# Inverter reassurance



## Pusser (May 9, 2005)

I have read Dabs excellent FAQ thing on inverters but I feel I need further reassurance due to an overwhelming ignorance on all matters that could involve screwdrivers or blowing up Porky.

Just come back from Corny and my Halfords inverter was not a happy bunny. Nor was the previous one from them either. Both plugged into the hab 12v plug hole through and adaptor for the Euro 12v ( I think this is what it is. Have been told but forgotten). The first one 175w just broke and the present 300w bails out after half an hour. OK with only one thing plugged in though.

Setup up is I have the hab 12v socket with small extension convertor from euro to normal *** socket and into this I have a 12v lead leading to Halfords 300w inverter. From the inverters 3 pin socket I have a 3 way, 3 pin mains plug with separate surge protection and on\off switches on each of the ways into which is a sky box 12watt box and a TV\DVD combi maxed at 53watts.

The halford bails out probably due to heat although appears to be no where near its max output i.e. 12 plus 53 = 65watts with that again to spare. (I think).

I don't like the halford anyway so I thinking of getting this from Maplin, now we have one locally, and this is it. http://www.maplin.co.uk/Module.aspx?ModuleNo=228623

Question is of course should I be OK with this subject to it working. Many thanks indeed in advance for in essence a repeat of many questions and apologies that I am not sharp enough to understand the answers.


----------



## trevorf (May 16, 2005)

Hi Pusser

Could be that your porky's wiring to the 12V sockets is not man enough for the job. If you are using the full 300W from your invertor that is about 25amps through the wiring and 12V sockets. 
I had the same problem with my Autotail which had wiring rated at 10amps.

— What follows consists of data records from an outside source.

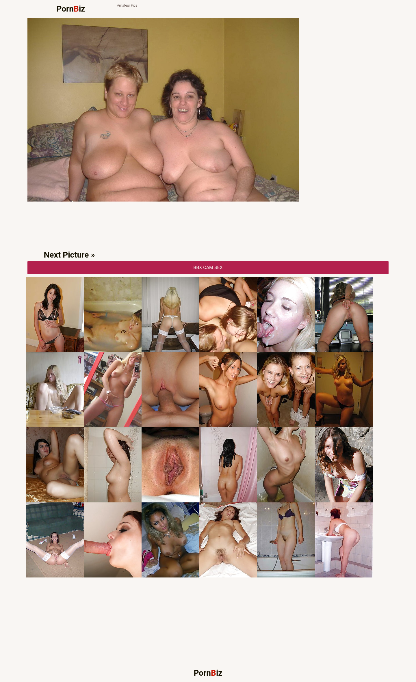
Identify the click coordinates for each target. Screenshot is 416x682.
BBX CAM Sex (207, 267)
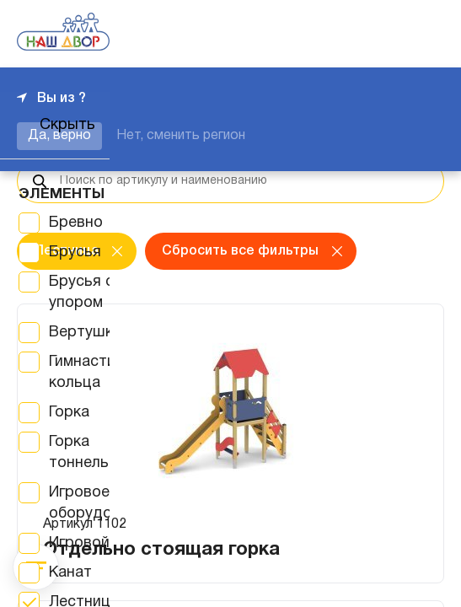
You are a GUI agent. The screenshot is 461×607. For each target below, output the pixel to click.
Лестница (66, 251)
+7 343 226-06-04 (387, 34)
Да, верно (59, 136)
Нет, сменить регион (180, 136)
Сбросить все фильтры (240, 251)
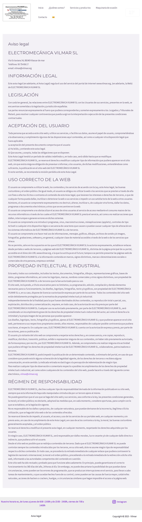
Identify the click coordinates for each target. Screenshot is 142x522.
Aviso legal (35, 515)
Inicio (40, 7)
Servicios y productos (78, 7)
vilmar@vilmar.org (29, 374)
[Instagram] (119, 502)
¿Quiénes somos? (56, 7)
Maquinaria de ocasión (104, 7)
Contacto (42, 17)
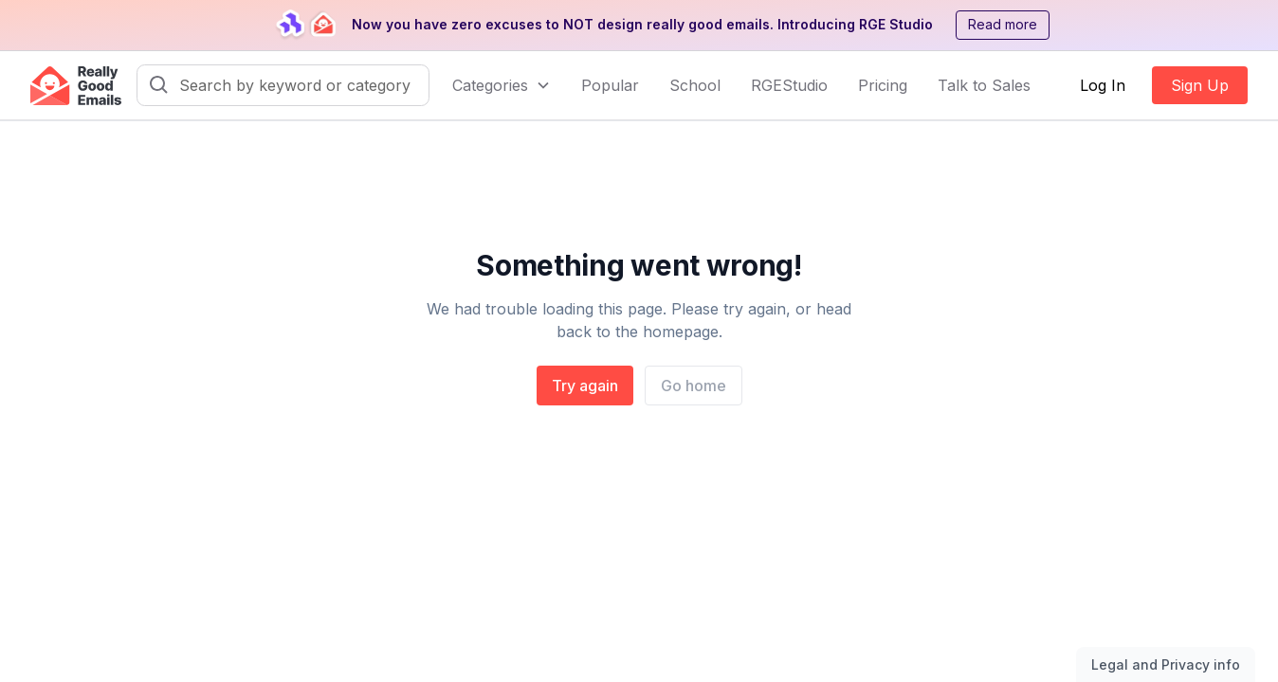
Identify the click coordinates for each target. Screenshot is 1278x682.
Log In (1102, 85)
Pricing (882, 85)
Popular (610, 85)
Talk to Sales (984, 85)
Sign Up (1200, 85)
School (695, 85)
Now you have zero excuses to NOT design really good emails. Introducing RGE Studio (642, 24)
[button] (501, 85)
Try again (585, 385)
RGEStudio (789, 85)
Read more (1002, 24)
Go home (693, 385)
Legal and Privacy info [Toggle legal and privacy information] (1165, 664)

Best to connect the invertor direct to the leisure battery with heavy duty 25 amp cable and fuse.

Hope this helps

Trevor


----------



## Pusser (May 9, 2005)

Thank you Trevor for that. I was wondering then if I get a 150watt one instead then perhaps that also would solve the prob. Trouble is I cannot do wiring and have not the time to get it done before we go away for a spell.


----------



## DABurleigh (May 9, 2005)

No, changine the inverter for a lower powered one won't help. It is application (load) that dictates the current draw (given inverters' efficiency is similar under a significant load), and therefore the voltage drop between battery and inverter input. It is that voltage AT the inverter INPUT UNDER LOAD that is the problem - it is below the inverter's operating threshold.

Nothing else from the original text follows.